Could any of the techniques you covered in the book; mental resilience training, Halo, VR headsets etc be considered doping?

I guess my take is cheating is breaking the rules because it is impossible to, even with the WADA code is 2 of 3 with it enhances the performance of the athletes, damages the health of the athlete or dilutes the spirit of the sport and the spirit of the sport is difficult to articulate as everyone has different feelings about it so it is really hard to make arguments based on natural law that one thing is wrong; that baking soda is right and caffeine is right but pseudo-ephedrine is a wrong. But ultimately my take is that we have to understand that there is no line that is obvious of what is right and wrong and there is always going to be a grey area and what we have to do is agree on a set of rules accepting that the rules will be semi-arbitrary and then adhere to those rules so we are all playing on the same playing field – knowing that this is allowed and this isn’t. And if you adhere to those rules it maybe a little unsavoury if you are going right up to the edge of the rules whether it is Team Sky or Alberto Salazar seem to do but the rules are the rules are the rules and if you are not breaking the rules then that is fine. The bigger question is what should the rules be? For me, looking at things like brain stimulation I would like to live in a sporting world where brain stimulation isn’t a part of that. Where I don’t feel that if I want to be competitive with my peers that I need to be doing things like that because they are going to be doing things like that but I don’t think it is the only way.

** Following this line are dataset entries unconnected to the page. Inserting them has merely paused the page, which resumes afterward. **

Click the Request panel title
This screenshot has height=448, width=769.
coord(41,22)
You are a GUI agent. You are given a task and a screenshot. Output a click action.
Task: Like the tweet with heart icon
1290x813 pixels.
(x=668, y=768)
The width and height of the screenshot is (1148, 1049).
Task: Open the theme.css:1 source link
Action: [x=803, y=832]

What technique or technology did you find most valuable to access hidden reserves, that can pull little bit extra out of somebody?

Self-talk and brain stimulation are the two things that seemed most powerful to me. With Marcora’s brain endurance training, I have heard rumours that there is an unnamed pro cycling team that have been trying that approach but it is only rumours. That is something that has produced some great results in studies and a PhD student at Birmingham has just replicated the results so this is something that again could be a powerful technique but having tried the Brain Endurance Training my take is that it is so hard and boring there is nothing elicit about getting gains that way. Anyone that does that they have worked for the gains, it isn’t a short cut or anything. If you are a top cyclist it is your body that is unable to take any more than the five hours of training you put it through but you still have another hour in the day so you can push your brain if you want but I don’t envy the people who are taking that route.